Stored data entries
---*---

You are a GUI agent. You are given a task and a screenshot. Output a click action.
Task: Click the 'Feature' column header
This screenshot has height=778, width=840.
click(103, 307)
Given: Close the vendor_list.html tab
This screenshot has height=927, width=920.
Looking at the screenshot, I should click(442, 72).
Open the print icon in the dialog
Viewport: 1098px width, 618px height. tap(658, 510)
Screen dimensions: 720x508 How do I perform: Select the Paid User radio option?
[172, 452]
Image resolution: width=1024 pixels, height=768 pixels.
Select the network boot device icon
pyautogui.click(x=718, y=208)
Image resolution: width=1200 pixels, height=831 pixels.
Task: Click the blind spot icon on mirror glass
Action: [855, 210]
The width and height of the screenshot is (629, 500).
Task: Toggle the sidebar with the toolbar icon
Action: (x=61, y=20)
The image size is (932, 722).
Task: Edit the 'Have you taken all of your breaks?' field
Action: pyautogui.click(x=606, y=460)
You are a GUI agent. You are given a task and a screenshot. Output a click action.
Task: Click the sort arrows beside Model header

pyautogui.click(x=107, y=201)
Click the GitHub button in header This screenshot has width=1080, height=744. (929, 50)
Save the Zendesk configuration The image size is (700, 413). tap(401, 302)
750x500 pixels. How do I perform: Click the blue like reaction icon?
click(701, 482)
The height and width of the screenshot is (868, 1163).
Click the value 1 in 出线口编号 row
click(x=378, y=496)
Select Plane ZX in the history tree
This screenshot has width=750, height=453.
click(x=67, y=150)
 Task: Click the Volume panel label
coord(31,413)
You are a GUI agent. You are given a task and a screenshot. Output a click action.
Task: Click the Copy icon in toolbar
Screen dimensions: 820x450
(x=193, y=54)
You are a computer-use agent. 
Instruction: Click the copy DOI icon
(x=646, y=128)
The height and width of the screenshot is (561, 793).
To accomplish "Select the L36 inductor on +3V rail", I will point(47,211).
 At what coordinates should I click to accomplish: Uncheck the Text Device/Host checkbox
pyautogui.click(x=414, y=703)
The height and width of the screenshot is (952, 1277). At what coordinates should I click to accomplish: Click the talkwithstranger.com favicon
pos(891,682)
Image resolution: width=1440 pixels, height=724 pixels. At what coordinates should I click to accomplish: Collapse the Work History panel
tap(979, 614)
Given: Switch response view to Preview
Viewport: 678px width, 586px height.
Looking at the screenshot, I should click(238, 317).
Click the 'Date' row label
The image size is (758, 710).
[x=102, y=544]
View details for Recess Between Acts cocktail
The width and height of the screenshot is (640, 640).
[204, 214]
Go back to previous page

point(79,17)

---*---

PROBLEM DETAILS: Every line from the one containing "The height and width of the screenshot is (561, 793)." to the close of the records must be reproduced exactly. Include both ends and nothing more.

TASK RESULT:
The height and width of the screenshot is (561, 793).
To accomplish "Select the L36 inductor on +3V rail", I will point(47,211).
 At what coordinates should I click to accomplish: Uncheck the Text Device/Host checkbox
pyautogui.click(x=414, y=703)
The height and width of the screenshot is (952, 1277). At what coordinates should I click to accomplish: Click the talkwithstranger.com favicon
pos(891,682)
Image resolution: width=1440 pixels, height=724 pixels. At what coordinates should I click to accomplish: Collapse the Work History panel
tap(979, 614)
Given: Switch response view to Preview
Viewport: 678px width, 586px height.
Looking at the screenshot, I should click(238, 317).
Click the 'Date' row label
The image size is (758, 710).
[x=102, y=544]
View details for Recess Between Acts cocktail
The width and height of the screenshot is (640, 640).
[204, 214]
Go back to previous page

point(79,17)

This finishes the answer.